- **GIVEN EXERCISE**: Count the lines in the records below that contain the string "Instruction", treating uppercase and lowercase as different. Give only the number.
>> START PROVIDED RECORDS
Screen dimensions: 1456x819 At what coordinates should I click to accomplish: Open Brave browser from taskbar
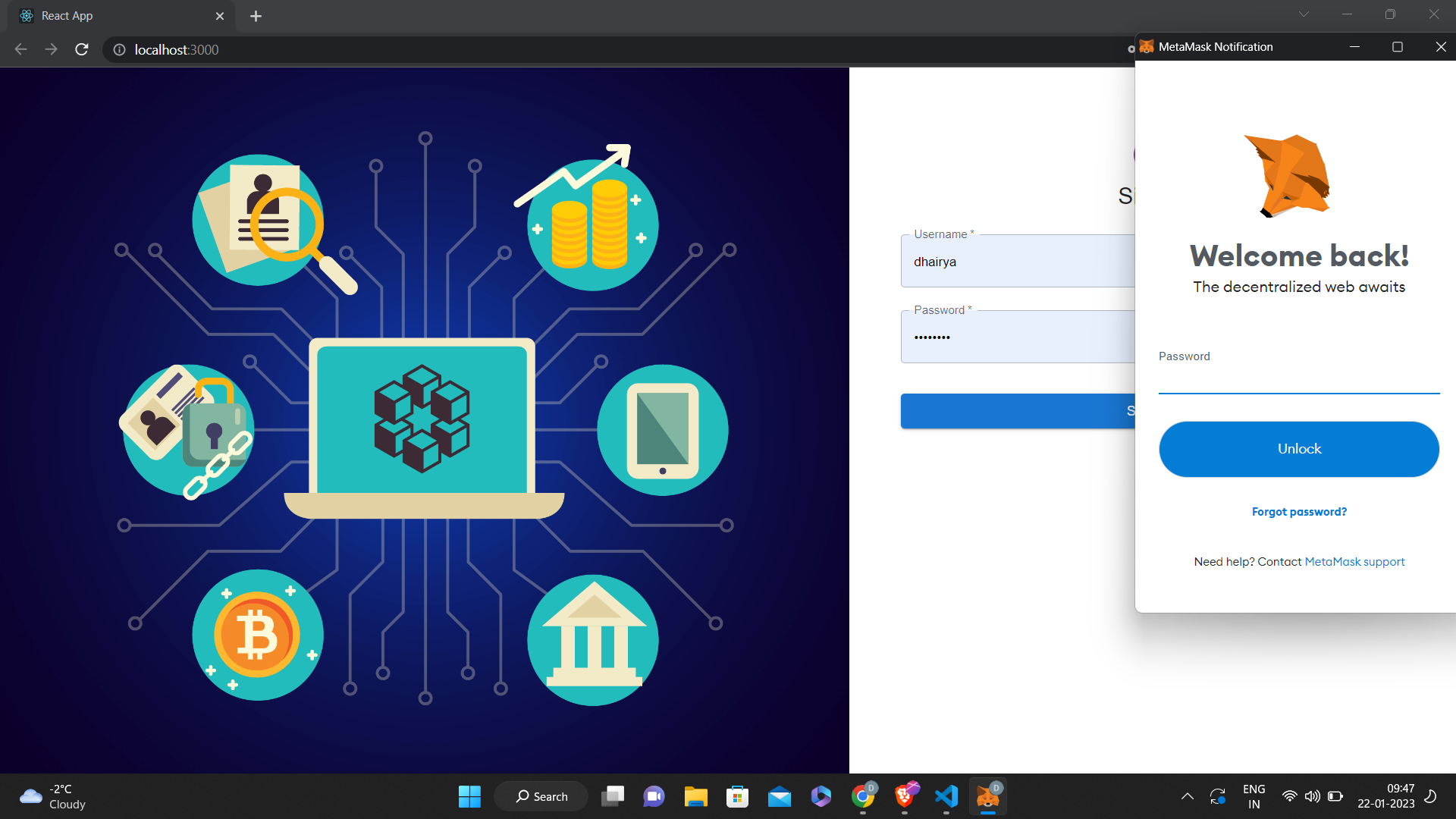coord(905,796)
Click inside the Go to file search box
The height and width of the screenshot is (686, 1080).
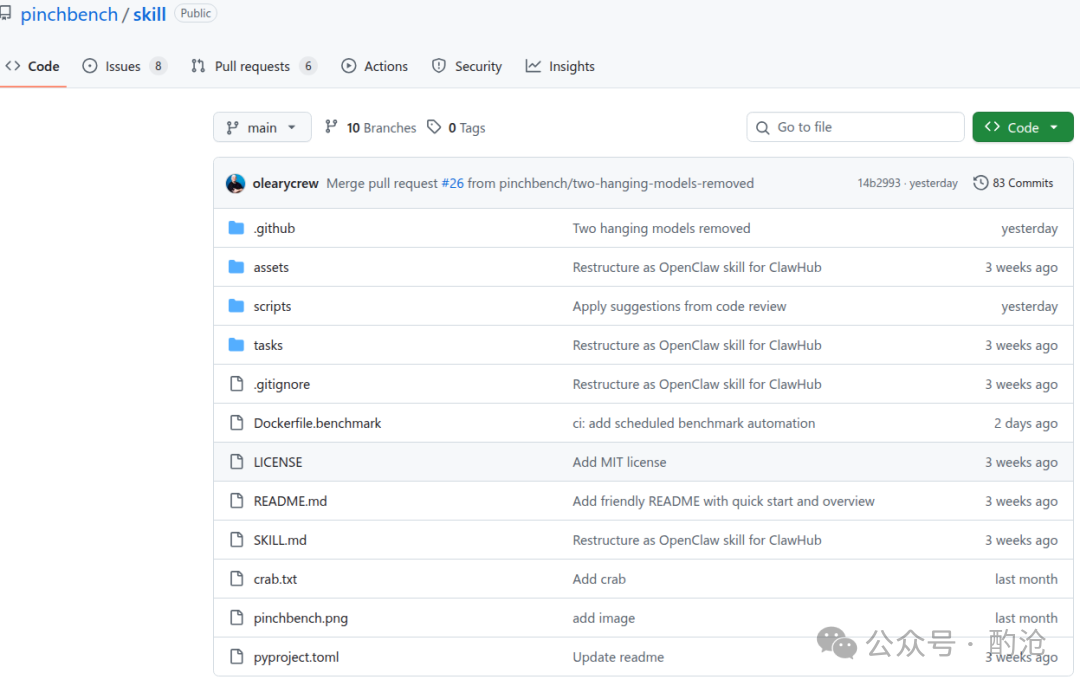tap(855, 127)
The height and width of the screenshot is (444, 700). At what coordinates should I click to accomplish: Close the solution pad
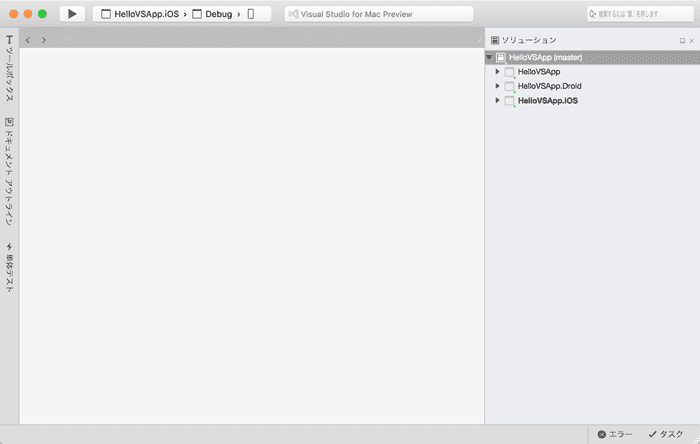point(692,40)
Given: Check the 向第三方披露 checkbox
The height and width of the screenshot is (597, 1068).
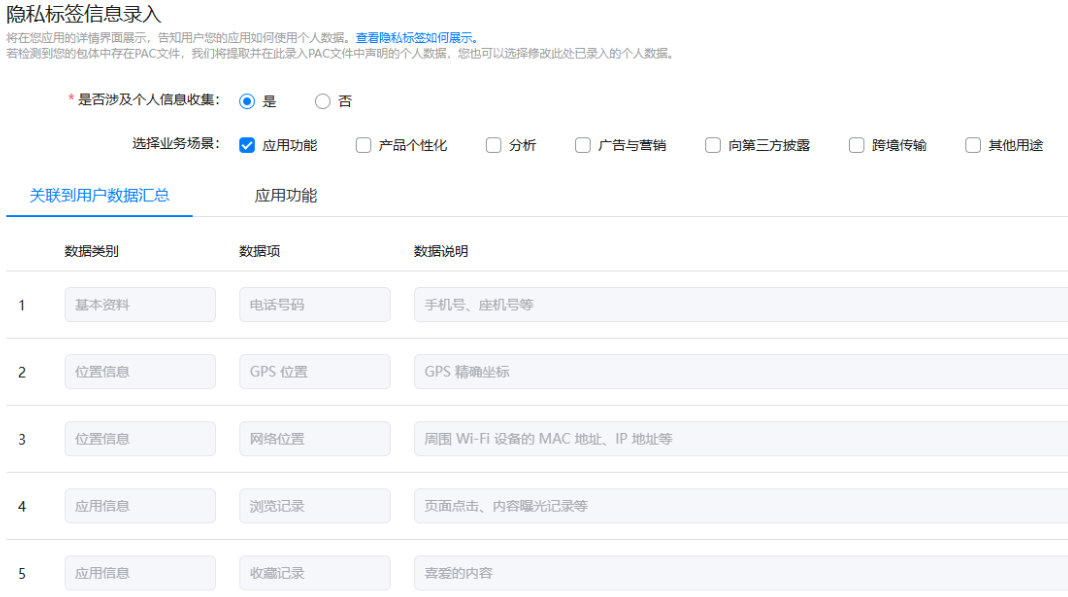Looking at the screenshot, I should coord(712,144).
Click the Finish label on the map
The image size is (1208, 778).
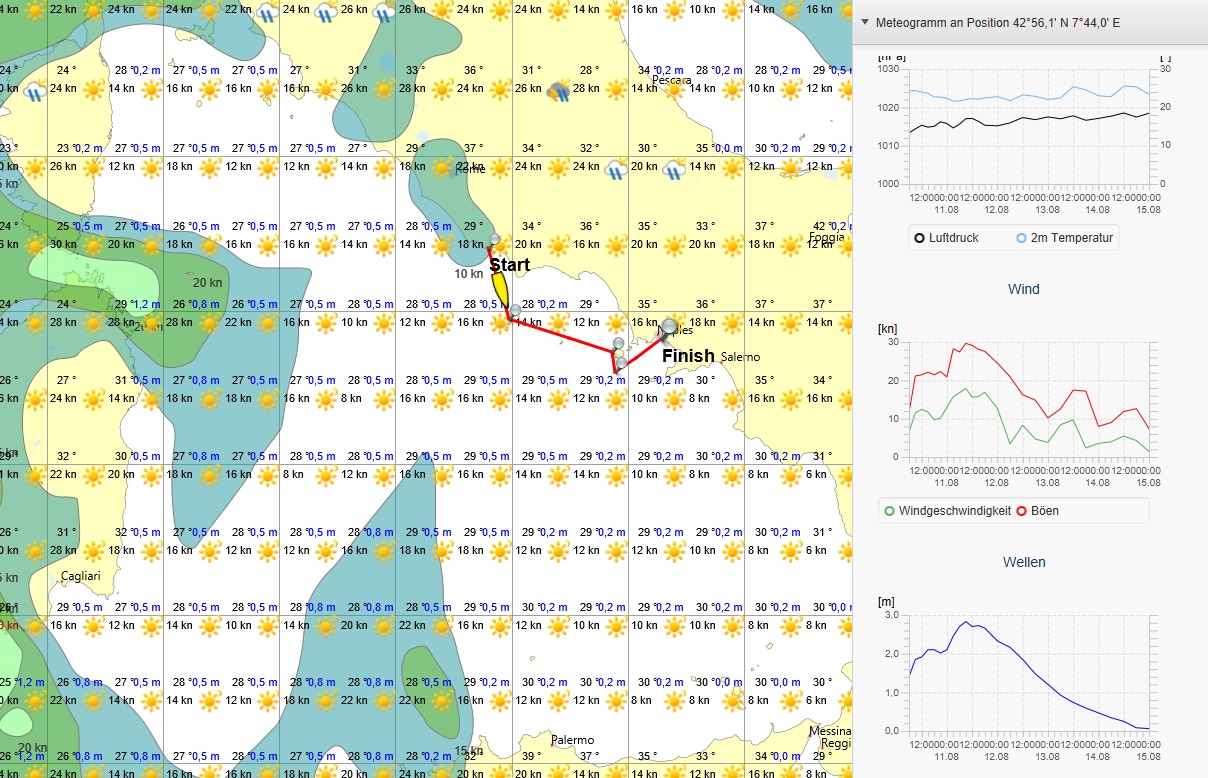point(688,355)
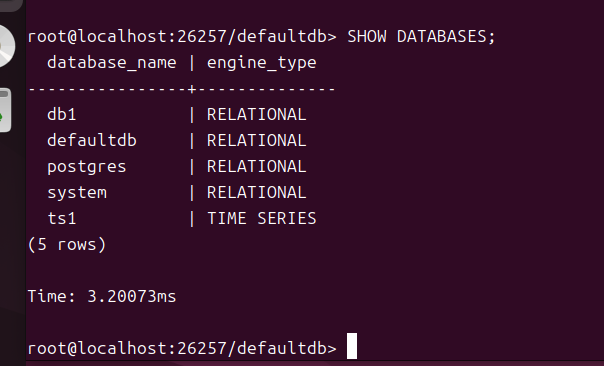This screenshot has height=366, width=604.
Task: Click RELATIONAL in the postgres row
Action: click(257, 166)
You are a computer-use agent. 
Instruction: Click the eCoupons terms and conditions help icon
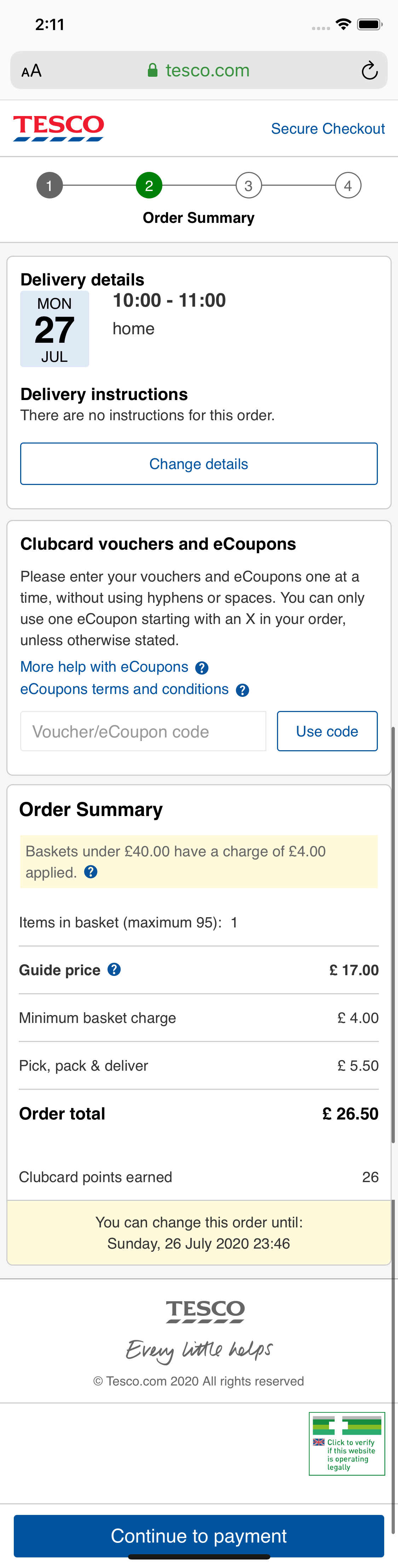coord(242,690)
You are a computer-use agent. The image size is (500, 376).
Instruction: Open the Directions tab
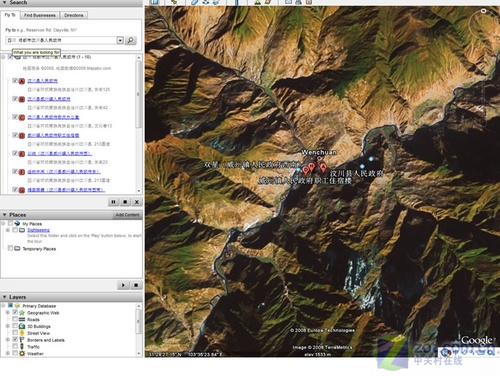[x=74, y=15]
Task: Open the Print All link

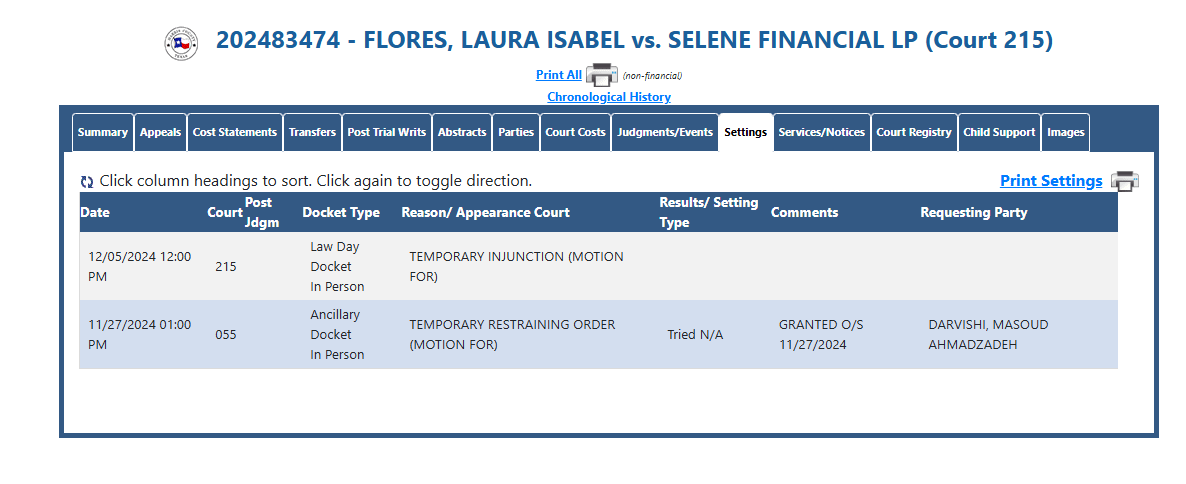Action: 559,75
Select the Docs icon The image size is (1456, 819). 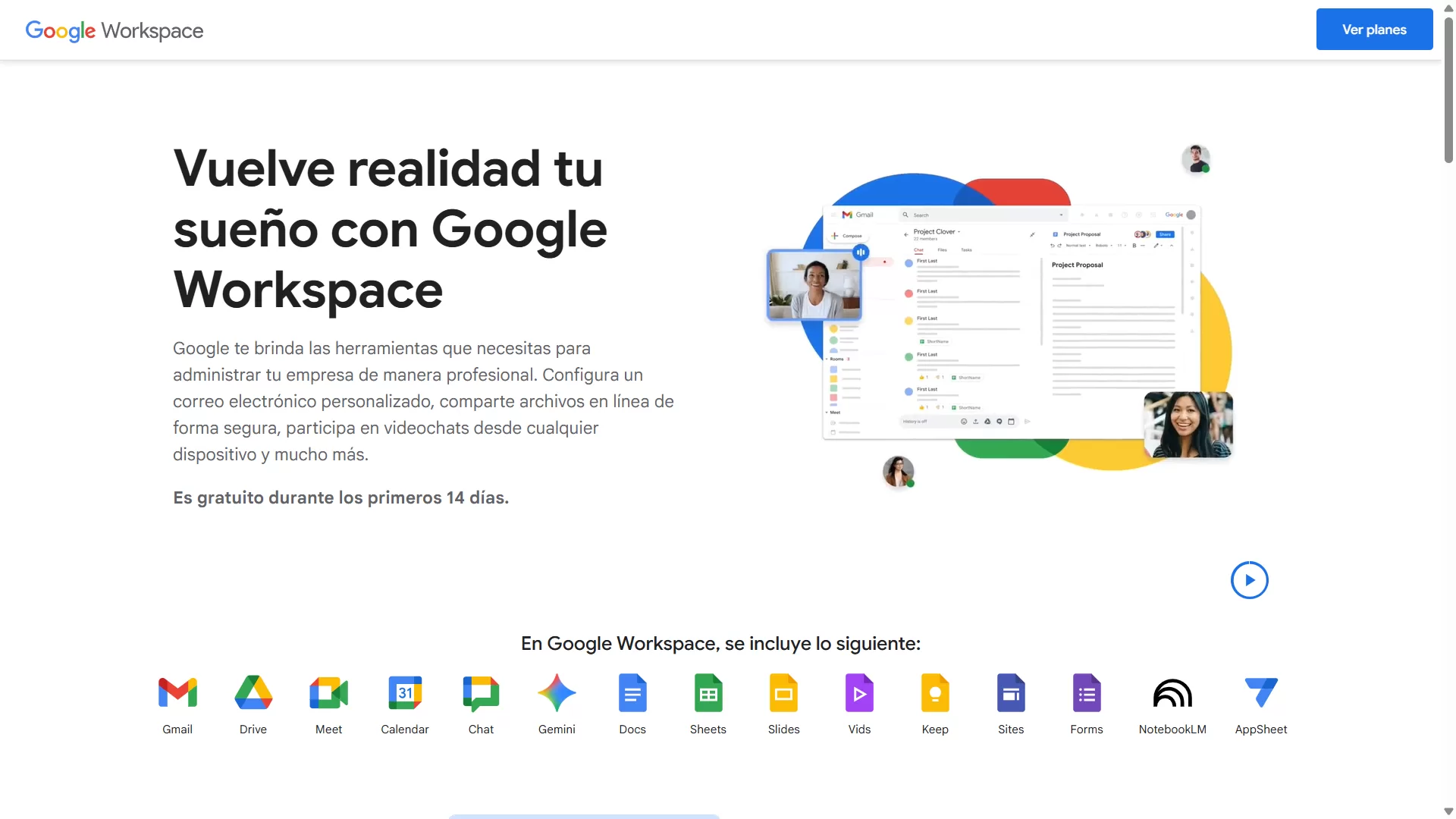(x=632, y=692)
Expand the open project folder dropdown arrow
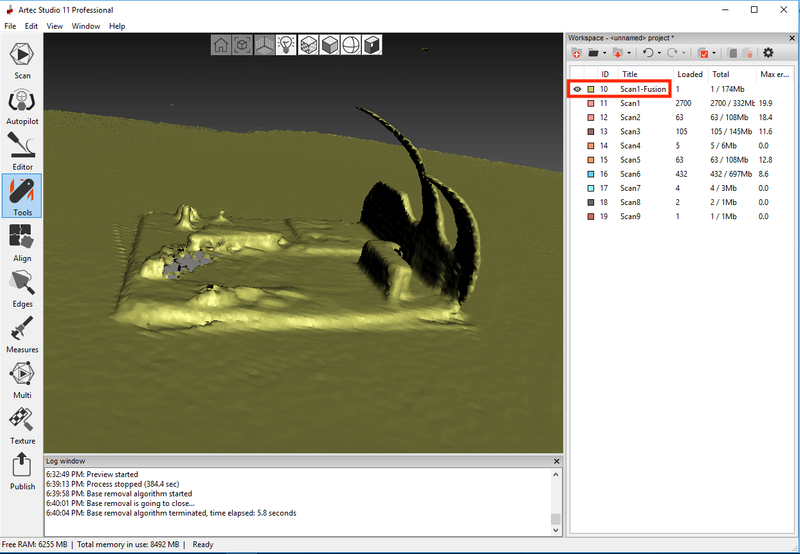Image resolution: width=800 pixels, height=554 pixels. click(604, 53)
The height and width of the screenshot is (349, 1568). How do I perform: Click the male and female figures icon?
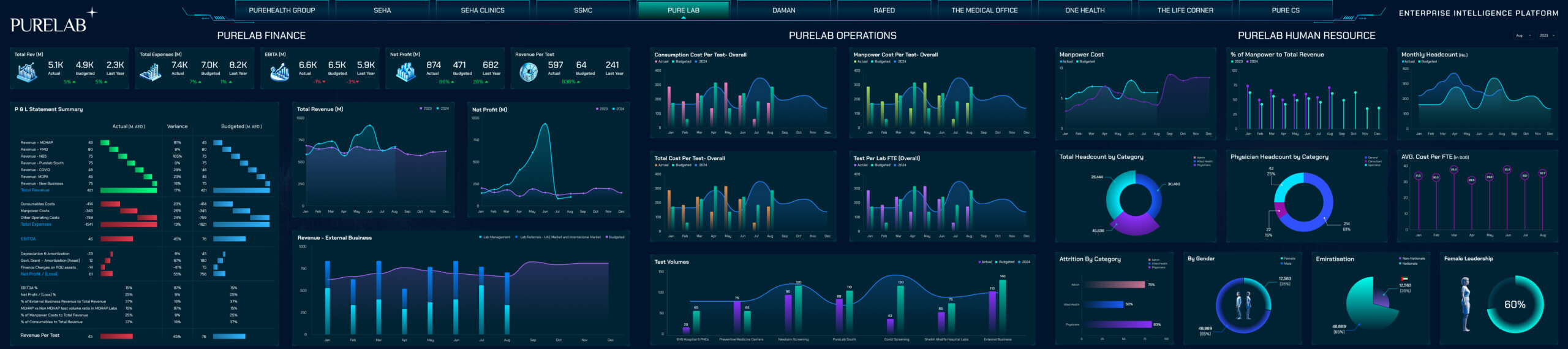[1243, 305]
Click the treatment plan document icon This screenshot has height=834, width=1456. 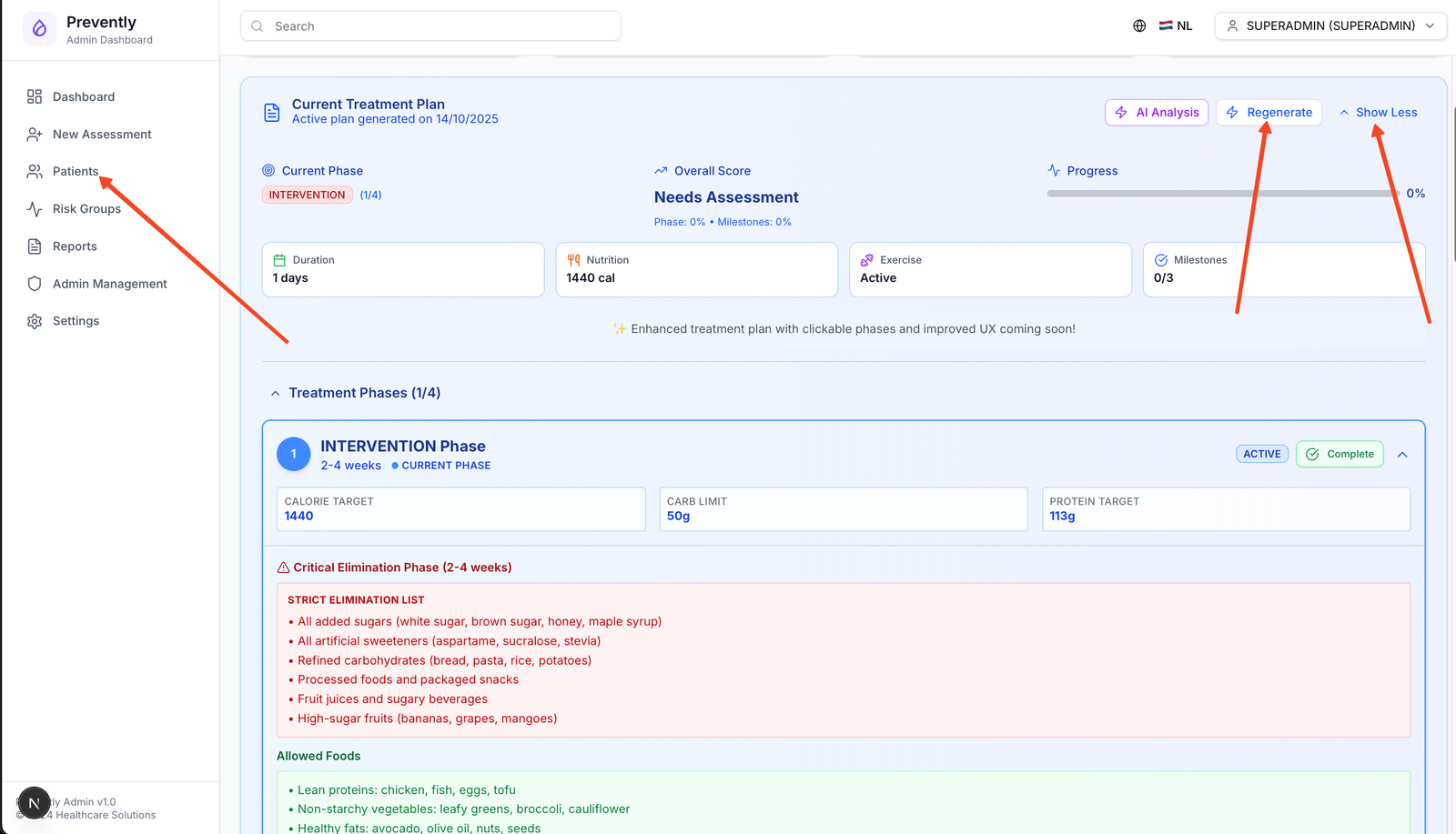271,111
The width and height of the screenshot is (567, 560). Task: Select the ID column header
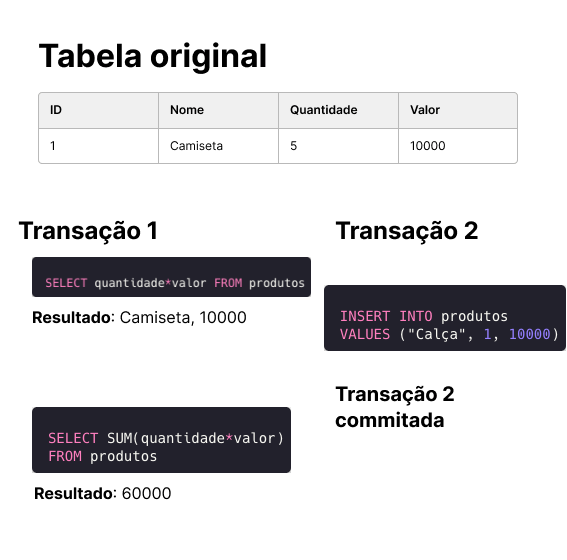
>> END PROVIDED RECORDS
- **SOLUTION**: 2